CIOs are secondary executives? It’s time to expand the role and assert its true value. […]
The role of the CIO has never been more important than it is today. IT trends such as security and data protection, cloud computing, machine learning and remote workforce plus the flood of legal regulations have raised the importance of the CIO position to a level that has long since equaled – or even surpassed – that of other C-level executives. Unfortunately, the perception of CIOs by top management in many companies is still firmly anchored in the past.
Only the CIOs themselves can enhance their role in the company by entering into business areas that were previously considered taboo or did not exist until recently. “Gone are the days when the CIO was a back-office IT cost manager,” said Chris Scheefer, vice president of intelligent industry at technology and consulting firm Capgemini Americas.
“Today’s CIO needs to adapt and become a business strategist, a digital innovator and an orchestrator for business.“
In practice, seven steps have proven how CIOs can expand and upgrade their role:
From the front office to the back office, the CIO must operationalize the strategy and bring new skills and talents to the company as a change agent. “The role of the CIO is to build resilience and organizational agility through the use of digital technologies.
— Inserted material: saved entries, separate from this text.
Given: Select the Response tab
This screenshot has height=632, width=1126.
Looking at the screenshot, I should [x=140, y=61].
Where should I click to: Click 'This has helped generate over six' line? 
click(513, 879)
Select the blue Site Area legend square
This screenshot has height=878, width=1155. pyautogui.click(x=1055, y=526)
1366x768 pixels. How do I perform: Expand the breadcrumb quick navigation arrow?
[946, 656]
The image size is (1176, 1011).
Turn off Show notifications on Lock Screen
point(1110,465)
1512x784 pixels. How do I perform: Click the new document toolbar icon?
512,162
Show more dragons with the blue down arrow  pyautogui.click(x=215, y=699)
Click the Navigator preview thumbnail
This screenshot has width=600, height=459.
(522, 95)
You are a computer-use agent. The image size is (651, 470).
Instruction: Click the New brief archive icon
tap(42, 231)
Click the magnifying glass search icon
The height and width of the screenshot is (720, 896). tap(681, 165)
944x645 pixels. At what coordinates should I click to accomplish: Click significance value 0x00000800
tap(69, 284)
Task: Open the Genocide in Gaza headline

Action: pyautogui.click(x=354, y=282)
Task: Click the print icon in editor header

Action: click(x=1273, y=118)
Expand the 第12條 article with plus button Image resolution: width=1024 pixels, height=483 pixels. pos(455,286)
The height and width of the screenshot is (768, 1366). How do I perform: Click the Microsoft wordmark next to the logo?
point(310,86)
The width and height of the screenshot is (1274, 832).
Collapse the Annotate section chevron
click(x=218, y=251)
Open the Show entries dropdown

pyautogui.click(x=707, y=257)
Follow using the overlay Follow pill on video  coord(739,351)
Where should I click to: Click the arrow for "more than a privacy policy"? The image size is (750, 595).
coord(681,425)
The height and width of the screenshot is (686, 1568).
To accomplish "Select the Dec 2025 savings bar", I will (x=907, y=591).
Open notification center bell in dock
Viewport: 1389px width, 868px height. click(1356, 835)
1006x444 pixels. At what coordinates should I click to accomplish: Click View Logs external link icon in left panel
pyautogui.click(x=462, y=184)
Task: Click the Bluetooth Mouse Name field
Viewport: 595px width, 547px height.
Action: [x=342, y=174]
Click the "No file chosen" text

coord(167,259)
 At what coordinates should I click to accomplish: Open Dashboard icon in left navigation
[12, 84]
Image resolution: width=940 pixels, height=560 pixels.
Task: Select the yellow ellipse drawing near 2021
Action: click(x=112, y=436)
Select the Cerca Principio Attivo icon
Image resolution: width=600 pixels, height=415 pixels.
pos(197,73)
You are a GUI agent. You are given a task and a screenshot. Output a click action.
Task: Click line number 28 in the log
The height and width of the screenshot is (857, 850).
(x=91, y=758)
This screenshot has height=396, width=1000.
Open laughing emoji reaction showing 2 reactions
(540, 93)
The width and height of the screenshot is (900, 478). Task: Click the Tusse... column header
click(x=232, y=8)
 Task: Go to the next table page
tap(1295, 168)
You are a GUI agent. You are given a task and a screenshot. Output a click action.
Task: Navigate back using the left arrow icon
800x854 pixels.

It thus becomes the engine that transforms new technologies and innovations into a sustainable competitive advantage,“ says Scheefer.
The key to success lies in developing the position into a role with which the business strategy and transformation impulses from top management can be advanced quickly and on a large scale. “For the CIO, this means being more than just a mechanism for deploying and managing technology projects,” he explains. The aim is to introduce a results- and value–oriented perspective into the work – together with a solid plan for the holistic implementation of the strategy.
Too often, CIOs would work reactively and wait for the departments to approach them. According to Scheefer, proactive engagement and the development of an IT organization that is integrated into the front office processes are crucial for success. This means that IT teams need to be involved and integrated with the most important strategic priorities and provide stakeholders with appropriate metrics to ensure a successful partnership.
Many, perhaps even most, members of top management are not particularly interested in technology. But everyone wants to learn how innovations can bring the company forward. “Don’t hide in the basement,” advises John Abel, CIO of network equipment provider Extreme Networks. “The worst thing you can do as a CIO is not to deal with the management”.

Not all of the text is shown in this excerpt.